Atropine and Spectacle Combination Treatment (ASPECT): 12-month Results of a Randomized Clinical Trial for Myopia Control

Launched by HOSPITAL SAN CARLOS, MADRID · May 21, 2024

Keywords

ClinConnect Summary

The ASPECT trial is a research study looking at how well a combination treatment of atropine eye drops and special spectacle lenses can help control the worsening of myopia (nearsightedness) in children. The study is focused on children aged 4 to 16 who have been diagnosed with myopia that is getting worse. To participate, kids need to have a certain level of myopia and show that their vision has changed in the past year. This trial is comparing two groups: one group will receive atropine drops along with special DIMS lenses designed to slow myopia progression, while the other group will receive the same drops with regular single vision lenses.

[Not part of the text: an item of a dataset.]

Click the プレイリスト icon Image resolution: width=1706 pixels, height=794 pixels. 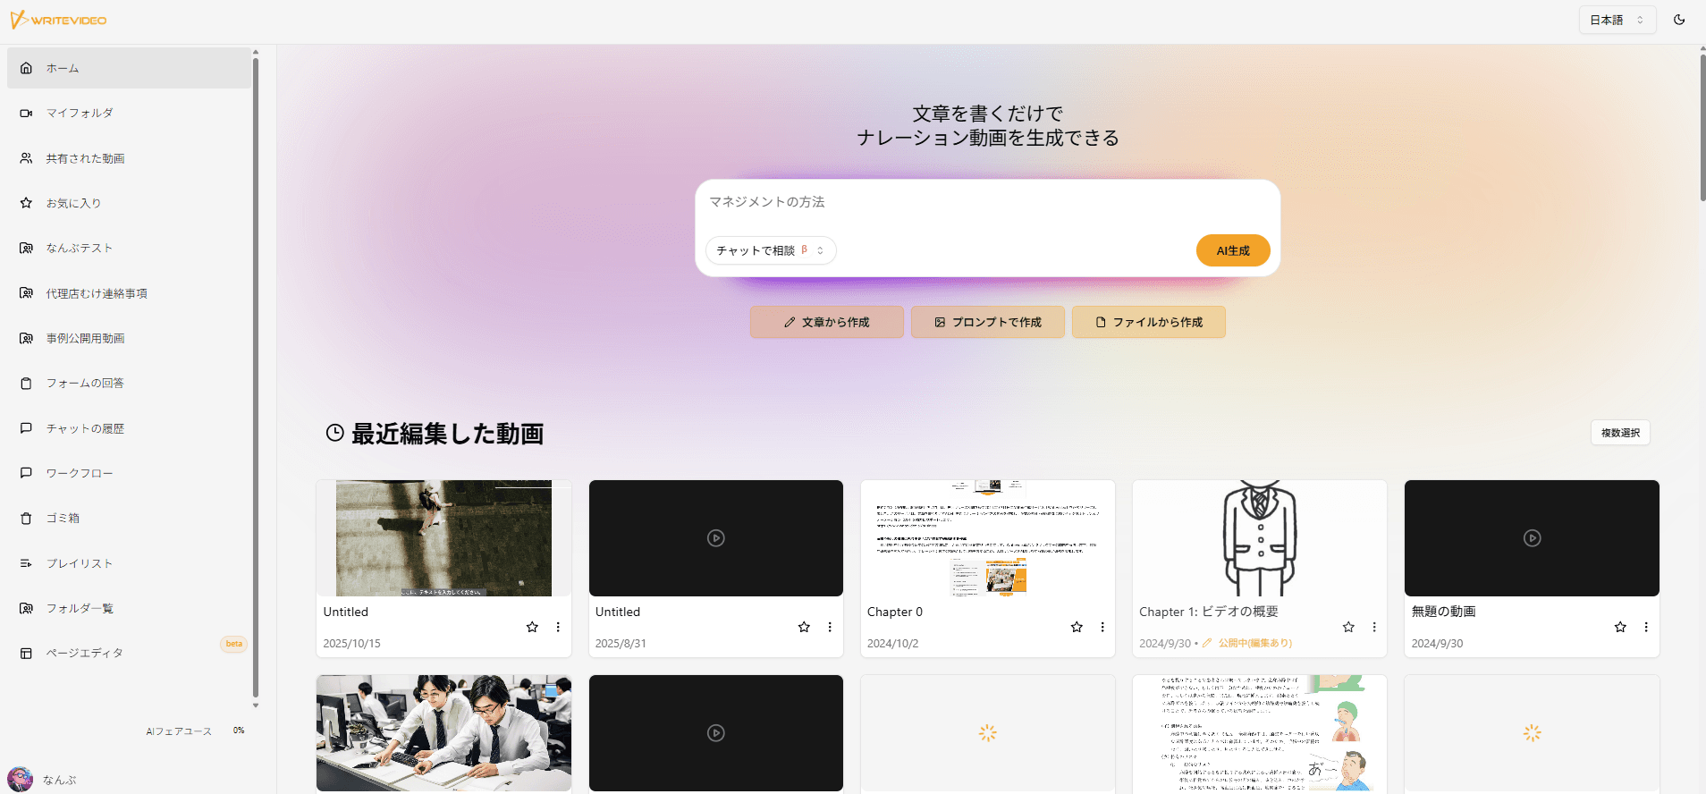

Participants in the trial can expect regular eye check-ups to monitor their vision over a 12-month period. The study is currently active and has already enrolled a total of 111 children. It's important to note that certain conditions, like previous eye surgeries or specific eye problems, may prevent a child from participating. If you think your child might be eligible and you're interested in learning more, it's a good idea to discuss it with your eye care provider.

Gender

ALL

Eligibility criteria

• • Inclusion criteria
• • Age between 4-16 years.
• • Signing of informed consent.
• • Refractive error: myopia greater than -1.00 diopters (D).
• • Myopia progression of at least -0.50 D in the last 12 months.
• • Astigmatism of 2 D or less and anisometropia of 1.50 D or less.
• • Best-corrected monocular visual acuity (VA) of 0.2 logMAR(6/9) or better.
• • Exclusion criteria
• • Children under 4 years old and over 16 years old
• • Strabismus and binocular vision anomalies.
• • Alterations in eye fundus that the researcher consider necessary the patient exclution.
• • Ocular pathology of the anterior segment (media opacity such as cataracts, glaucoma, aphakia, pseudophakia, uveitis, keratoconus or surface alterations), and any pathology of the posterior segment that prevents correct vision
• • Amblyopia
• • Previous eye surgery
• • Systemic pathology (cardiopulmonary pathology, connective tissue alterations, neurological or psychiatric pathology) or baseline situation of the patient that does not allow the examination to be carried out (such as mental or psychomotor retardation)
• • Previous myopia control treatments including orthokeratology, rigid contact lenses, bifocal or myopia control soft contact lenses, bifocal and multifocal ophthalmic lenses within 3 months prior to the study.